Delta becomes less readable the more complex structures we're comparing. Let's
say our first document is now:

```json
{
  "object1": {
    "key1": "value1",
    "key2": "value2"
  },
  "object3": {
    "key1": [
      "value1",
      "value2",
      [
        {
          "key1": "value1"
        },
        {
          "key1": "value1"
        }
      ]
    ]
  }
}
```

and our second document is:

```json
{
  "object2": {
    "key1": "value1",
    "key2": "value2"
  },
  "object3": {
    "key3": [
      "value3",
      "value5",
      [
        {
          "key1": "value2"
        }
      ]
    ]
  },
  "array1": [
    "value1"
  ]
}
```

Using `diff` with `jq` still works, but now delta also contains lines which
doesn't introduce any value and are only required to ensure document validity
like curly opening and closing braces:

```
$ diff <(jq --sort-keys . d1.json) <(jq --sort-keys . d2.json)
2c2,5
<   "object1": {
---
>   "array1": [
>     "value1"
>   ],
>   "object2": {
7,9c10,12
<     "key1": [
<       "value1",
<       "value2",
---
>     "key3": [
>       "value3",
>       "value5",
12,15c15
<           "key1": "value1"
<         },
<         {
<           "key1": "value1"
---
>           "key1": "value2"
```

### Converting JSON into a "flat" form

In order to focus only on actual differences between documents and not care
about how they are formatted we will first produce a flat version of JSON where
each line corresponds to exactly one value. `jq` allows to write longer scripts
and reference them in invocations.
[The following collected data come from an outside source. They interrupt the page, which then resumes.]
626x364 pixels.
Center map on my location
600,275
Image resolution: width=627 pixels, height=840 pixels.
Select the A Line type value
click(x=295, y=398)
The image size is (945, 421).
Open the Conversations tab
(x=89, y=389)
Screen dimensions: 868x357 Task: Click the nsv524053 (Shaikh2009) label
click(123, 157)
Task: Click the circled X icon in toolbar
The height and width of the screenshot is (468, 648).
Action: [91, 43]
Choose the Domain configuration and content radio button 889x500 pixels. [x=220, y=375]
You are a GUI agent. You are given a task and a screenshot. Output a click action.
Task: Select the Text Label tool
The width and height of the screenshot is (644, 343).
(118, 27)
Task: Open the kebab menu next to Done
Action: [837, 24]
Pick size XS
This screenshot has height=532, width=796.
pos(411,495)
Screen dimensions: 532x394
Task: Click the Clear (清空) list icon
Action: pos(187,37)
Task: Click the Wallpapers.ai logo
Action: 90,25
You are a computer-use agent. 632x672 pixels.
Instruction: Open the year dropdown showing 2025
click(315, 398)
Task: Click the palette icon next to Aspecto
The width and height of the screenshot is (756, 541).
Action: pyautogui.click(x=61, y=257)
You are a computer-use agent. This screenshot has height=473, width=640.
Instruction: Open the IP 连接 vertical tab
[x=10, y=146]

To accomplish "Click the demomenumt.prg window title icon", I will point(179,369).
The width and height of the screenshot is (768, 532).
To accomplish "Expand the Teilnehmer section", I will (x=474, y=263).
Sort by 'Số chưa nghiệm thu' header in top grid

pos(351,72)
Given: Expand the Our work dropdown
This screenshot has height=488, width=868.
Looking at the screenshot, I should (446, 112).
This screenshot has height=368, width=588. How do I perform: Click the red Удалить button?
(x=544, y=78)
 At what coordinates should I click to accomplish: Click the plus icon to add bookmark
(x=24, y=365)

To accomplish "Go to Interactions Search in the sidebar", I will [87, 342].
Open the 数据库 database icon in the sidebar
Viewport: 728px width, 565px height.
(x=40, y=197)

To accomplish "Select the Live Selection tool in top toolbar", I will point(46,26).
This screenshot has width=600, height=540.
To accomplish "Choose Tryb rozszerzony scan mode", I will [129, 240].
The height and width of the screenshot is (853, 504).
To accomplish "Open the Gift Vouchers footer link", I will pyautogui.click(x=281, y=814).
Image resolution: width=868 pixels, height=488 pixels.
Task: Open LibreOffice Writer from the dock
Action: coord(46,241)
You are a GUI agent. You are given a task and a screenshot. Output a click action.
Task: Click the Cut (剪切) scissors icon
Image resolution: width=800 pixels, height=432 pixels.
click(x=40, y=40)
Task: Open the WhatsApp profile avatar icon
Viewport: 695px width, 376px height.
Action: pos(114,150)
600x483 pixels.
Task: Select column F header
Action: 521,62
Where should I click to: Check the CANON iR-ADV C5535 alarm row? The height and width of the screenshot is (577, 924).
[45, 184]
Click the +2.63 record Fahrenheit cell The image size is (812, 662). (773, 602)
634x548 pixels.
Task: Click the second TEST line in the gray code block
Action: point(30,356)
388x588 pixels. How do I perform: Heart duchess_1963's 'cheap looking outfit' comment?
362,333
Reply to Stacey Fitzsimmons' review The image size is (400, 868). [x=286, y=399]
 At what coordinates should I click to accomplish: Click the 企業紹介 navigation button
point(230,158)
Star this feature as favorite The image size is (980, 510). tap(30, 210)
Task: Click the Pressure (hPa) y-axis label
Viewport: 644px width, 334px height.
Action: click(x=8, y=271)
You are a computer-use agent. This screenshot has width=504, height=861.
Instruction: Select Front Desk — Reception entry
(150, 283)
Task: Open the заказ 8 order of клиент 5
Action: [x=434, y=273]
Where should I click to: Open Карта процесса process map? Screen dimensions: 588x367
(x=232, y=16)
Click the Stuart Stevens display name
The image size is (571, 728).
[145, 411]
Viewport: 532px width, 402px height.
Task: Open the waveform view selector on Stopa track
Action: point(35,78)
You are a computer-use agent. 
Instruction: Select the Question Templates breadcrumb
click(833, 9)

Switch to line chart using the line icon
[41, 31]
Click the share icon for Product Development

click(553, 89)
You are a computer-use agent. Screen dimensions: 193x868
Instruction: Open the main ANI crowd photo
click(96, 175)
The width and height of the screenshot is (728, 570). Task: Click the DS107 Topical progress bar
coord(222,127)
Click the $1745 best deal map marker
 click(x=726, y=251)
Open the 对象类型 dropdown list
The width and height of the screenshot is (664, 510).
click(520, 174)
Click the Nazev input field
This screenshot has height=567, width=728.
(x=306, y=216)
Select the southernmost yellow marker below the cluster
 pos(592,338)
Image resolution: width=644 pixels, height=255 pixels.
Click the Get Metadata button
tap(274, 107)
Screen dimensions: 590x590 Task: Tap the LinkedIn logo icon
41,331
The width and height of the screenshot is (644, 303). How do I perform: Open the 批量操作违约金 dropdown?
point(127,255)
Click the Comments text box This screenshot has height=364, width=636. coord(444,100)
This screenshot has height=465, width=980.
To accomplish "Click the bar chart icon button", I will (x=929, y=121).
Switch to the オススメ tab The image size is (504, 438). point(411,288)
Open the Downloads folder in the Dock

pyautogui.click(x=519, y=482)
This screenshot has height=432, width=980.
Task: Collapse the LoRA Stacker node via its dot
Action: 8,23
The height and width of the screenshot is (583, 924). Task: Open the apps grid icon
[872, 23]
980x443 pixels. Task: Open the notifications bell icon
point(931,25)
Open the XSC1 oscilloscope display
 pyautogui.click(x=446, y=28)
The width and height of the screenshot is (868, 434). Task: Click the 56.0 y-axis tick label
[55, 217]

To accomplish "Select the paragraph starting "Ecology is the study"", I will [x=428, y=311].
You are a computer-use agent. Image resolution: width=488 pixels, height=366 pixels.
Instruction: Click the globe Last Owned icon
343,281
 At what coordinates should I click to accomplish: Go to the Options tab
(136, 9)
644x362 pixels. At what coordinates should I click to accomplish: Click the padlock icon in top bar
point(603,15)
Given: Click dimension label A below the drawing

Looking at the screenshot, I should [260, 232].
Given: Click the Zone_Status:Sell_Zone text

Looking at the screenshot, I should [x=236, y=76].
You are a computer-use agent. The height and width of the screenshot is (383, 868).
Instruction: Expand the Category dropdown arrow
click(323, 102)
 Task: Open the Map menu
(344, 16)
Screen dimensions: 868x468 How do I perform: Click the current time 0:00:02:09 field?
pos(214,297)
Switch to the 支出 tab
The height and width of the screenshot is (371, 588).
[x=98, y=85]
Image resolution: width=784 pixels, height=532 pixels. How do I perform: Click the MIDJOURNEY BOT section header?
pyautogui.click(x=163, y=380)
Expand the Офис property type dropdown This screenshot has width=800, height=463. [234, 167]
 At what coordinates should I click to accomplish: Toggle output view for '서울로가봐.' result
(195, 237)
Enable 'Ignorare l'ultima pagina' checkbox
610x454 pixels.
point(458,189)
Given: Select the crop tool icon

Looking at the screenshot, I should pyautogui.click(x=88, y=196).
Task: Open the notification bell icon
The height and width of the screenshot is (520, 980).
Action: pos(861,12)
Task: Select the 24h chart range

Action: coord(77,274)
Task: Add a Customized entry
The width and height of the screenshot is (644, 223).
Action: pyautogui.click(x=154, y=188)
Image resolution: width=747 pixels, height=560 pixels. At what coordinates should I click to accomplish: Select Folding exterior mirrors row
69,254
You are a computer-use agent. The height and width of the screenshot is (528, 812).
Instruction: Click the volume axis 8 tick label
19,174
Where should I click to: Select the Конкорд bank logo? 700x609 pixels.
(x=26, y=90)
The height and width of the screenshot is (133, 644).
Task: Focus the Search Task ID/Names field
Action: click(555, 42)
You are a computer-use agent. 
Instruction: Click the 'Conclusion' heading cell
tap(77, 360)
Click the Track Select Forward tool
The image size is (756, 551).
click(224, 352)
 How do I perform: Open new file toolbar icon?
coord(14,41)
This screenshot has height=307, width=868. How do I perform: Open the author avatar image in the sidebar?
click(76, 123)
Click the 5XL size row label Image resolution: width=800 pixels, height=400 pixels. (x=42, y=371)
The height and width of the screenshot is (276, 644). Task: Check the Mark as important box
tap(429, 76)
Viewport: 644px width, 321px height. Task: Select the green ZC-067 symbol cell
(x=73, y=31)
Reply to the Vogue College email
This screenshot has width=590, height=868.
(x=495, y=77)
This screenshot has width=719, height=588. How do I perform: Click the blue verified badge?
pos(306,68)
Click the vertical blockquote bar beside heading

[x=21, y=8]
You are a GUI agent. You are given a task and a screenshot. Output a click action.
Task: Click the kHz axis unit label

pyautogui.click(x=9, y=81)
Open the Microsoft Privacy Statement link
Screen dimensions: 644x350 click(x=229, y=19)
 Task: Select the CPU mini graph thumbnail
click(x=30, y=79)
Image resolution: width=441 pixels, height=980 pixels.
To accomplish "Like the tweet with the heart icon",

We're going to use the following:

```
paths as $path
| getpath($path) as $value
| ($value | type) as $type
| select(
  (
    ($type == "object" and $value != {})
    or ($type == "array" and $value != [])
  )
  | not
)
| [([$path[] | tostring] | join(".")), $value]
```

It basically traverses all paths in document and outputs their value, unless
they are non-empty complex types. Let's have it convert an example document
like:

```json
{
  "empty_object": {},
  "empty_array": [],
  "array": [
    "value1",
    "value2"
  ],
  "object": {
    "key1": "value1\nvalue1.1",
    "key2": "value2"
  }
}
```

We will use `-c` option to `jq` in order to ensure that each key-value pair
actually takes one line:

```
$ cat d3.json | jq -cf flat.jq
["empty_object",{}]
["empty_array",[]]
["array.0","value1"]
["array.1","value2"]
["object.key1","value1\nvalue1.1"]
["object.key2","value2"]
```

Now we can use this `jq` script to compare more complex documents:

```
$ diff <(jq -cf flat.jq d1.json | sort) <(jq -cf flat.jq d2.json | sort)
1,6c1,6
< ["object1.key1","value1"]
< ["object1.key2","value2"]
< ["object3.key1.0","value1"]
< ["object3.key1.1","value2"]
< ["object3.key1.2.0.key1","value1"]
< ["object3.key1.2.1.key1","value1"]
---
> ["array1.0","value1"]
> ["object2.key1","value1"]
> ["object2.key2","value2"]
> ["object3.key3.0","value3"]
> ["object3.key3.1","value5"]
> ["object3.key3.2.0.key1","value2"]>>
```

## Showing only the common parts of documents

Let's say we have document:

```json
{
  "object1": {
    "key1": "value1",
    "key2": "value2.1"
  },
  "array1": [
    "value1",
    "value2",
    "value3",
    "value4"
  ]
}
```

and:

```json
{
  "object1": {
    "key1": "value1",
    "key2": "value2"
  },
  "array1": [
    "value1",
    "value2",
    "value4"
  ]
}
```

`comm` tool will help us here:

```
$ comm -1 -2 <(jq -cf flat.jq d1.json | sort) <(jq -cf flat.jq d2.json | sort)
["array1.0","value1"]
["array1.1","value2"]
["object1.key1","value1"]
```

One way to use this technique is, if we have default values files and overrides
files and want to see which keys are redundant in the latter.